◆ **Dataset extract**:
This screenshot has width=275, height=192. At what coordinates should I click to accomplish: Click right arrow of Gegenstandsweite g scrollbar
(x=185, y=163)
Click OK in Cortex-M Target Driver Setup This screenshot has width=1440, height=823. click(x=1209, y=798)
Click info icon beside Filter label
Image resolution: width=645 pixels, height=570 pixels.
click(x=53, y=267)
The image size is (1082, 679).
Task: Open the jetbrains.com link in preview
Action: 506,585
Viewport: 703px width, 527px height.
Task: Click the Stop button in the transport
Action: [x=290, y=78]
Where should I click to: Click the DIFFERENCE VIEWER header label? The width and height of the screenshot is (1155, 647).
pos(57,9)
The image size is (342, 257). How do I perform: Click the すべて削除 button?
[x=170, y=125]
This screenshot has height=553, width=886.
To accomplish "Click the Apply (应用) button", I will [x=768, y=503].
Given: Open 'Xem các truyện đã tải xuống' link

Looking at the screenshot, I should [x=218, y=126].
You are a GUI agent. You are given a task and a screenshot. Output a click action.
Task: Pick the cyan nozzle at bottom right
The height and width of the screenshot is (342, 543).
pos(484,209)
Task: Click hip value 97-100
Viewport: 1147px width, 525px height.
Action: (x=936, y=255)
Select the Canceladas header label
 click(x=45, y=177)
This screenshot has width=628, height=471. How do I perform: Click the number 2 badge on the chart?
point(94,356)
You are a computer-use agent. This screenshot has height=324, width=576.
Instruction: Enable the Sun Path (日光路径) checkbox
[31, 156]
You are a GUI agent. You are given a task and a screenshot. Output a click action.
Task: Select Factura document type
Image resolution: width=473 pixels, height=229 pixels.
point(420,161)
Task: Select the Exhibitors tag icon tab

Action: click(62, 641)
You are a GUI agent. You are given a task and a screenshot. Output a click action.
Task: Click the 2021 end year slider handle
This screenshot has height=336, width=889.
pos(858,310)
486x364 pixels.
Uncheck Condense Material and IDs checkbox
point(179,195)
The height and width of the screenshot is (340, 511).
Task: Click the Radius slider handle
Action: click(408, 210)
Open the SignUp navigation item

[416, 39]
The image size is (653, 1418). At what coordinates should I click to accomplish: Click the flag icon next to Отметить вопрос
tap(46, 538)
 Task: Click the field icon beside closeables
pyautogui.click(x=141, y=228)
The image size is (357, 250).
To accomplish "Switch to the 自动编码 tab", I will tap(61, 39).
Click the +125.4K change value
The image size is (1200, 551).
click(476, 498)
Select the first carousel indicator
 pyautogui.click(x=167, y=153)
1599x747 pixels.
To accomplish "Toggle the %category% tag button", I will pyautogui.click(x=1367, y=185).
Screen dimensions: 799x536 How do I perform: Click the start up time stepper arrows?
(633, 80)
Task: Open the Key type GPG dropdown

◆ **What the task asks**:
Put every line of the entries above into a Markdown table with the columns No. and Line, numbering the rows in order and leaving out blank lines.

◆ **Reply**:
| No. | Line |
|---|---|
| 1 | This screenshot has width=275, height=192. At what coordinates should I click to accomplish: Click right arrow of Gegenstandsweite g scrollbar |
| 2 | (x=185, y=163) |
| 3 | Click OK in Cortex-M Target Driver Setup This screenshot has width=1440, height=823. click(x=1209, y=798) |
| 4 | Click info icon beside Filter label |
| 5 | Image resolution: width=645 pixels, height=570 pixels. |
| 6 | click(x=53, y=267) |
| 7 | The image size is (1082, 679). |
| 8 | Task: Open the jetbrains.com link in preview |
| 9 | Action: 506,585 |
| 10 | Viewport: 703px width, 527px height. |
| 11 | Task: Click the Stop button in the transport |
| 12 | Action: [x=290, y=78] |
| 13 | Where should I click to: Click the DIFFERENCE VIEWER header label? The width and height of the screenshot is (1155, 647). |
| 14 | pos(57,9) |
| 15 | The image size is (342, 257). How do I perform: Click the すべて削除 button? |
| 16 | [x=170, y=125] |
| 17 | This screenshot has height=553, width=886. |
| 18 | To accomplish "Click the Apply (应用) button", I will [x=768, y=503]. |
| 19 | Given: Open 'Xem các truyện đã tải xuống' link |
| 20 | Looking at the screenshot, I should [x=218, y=126]. |
| 21 | You are a GUI agent. You are given a task and a screenshot. Output a click action. |
| 22 | Task: Pick the cyan nozzle at bottom right |
| 23 | The height and width of the screenshot is (342, 543). |
| 24 | pos(484,209) |
| 25 | Task: Click hip value 97-100 |
| 26 | Viewport: 1147px width, 525px height. |
| 27 | Action: (x=936, y=255) |
| 28 | Select the Canceladas header label |
| 29 |  click(x=45, y=177) |
| 30 | This screenshot has width=628, height=471. How do I perform: Click the number 2 badge on the chart? |
| 31 | point(94,356) |
| 32 | You are a computer-use agent. This screenshot has height=324, width=576. |
| 33 | Instruction: Enable the Sun Path (日光路径) checkbox |
| 34 | [31, 156] |
| 35 | You are a GUI agent. You are given a task and a screenshot. Output a click action. |
| 36 | Task: Select Factura document type |
| 37 | Image resolution: width=473 pixels, height=229 pixels. |
| 38 | point(420,161) |
| 39 | Task: Select the Exhibitors tag icon tab |
| 40 | Action: click(62, 641) |
| 41 | You are a GUI agent. You are given a task and a screenshot. Output a click action. |
| 42 | Task: Click the 2021 end year slider handle |
| 43 | This screenshot has height=336, width=889. |
| 44 | pos(858,310) |
| 45 | 486x364 pixels. |
| 46 | Uncheck Condense Material and IDs checkbox |
| 47 | point(179,195) |
| 48 | The height and width of the screenshot is (340, 511). |
| 49 | Task: Click the Radius slider handle |
| 50 | Action: click(408, 210) |
| 51 | Open the SignUp navigation item |
| 52 | [416, 39] |
| 53 | The image size is (653, 1418). At what coordinates should I click to accomplish: Click the flag icon next to Отметить вопрос |
| 54 | tap(46, 538) |
| 55 |  Task: Click the field icon beside closeables |
| 56 | pyautogui.click(x=141, y=228) |
| 57 | The image size is (357, 250). |
| 58 | To accomplish "Switch to the 自动编码 tab", I will tap(61, 39). |
| 59 | Click the +125.4K change value |
| 60 | The image size is (1200, 551). |
| 61 | click(476, 498) |
| 62 | Select the first carousel indicator |
| 63 |  pyautogui.click(x=167, y=153) |
| 64 | 1599x747 pixels. |
| 65 | To accomplish "Toggle the %category% tag button", I will pyautogui.click(x=1367, y=185). |
| 66 | Screen dimensions: 799x536 How do I perform: Click the start up time stepper arrows? |
| 67 | (633, 80) |
| 68 | Task: Open the Key type GPG dropdown |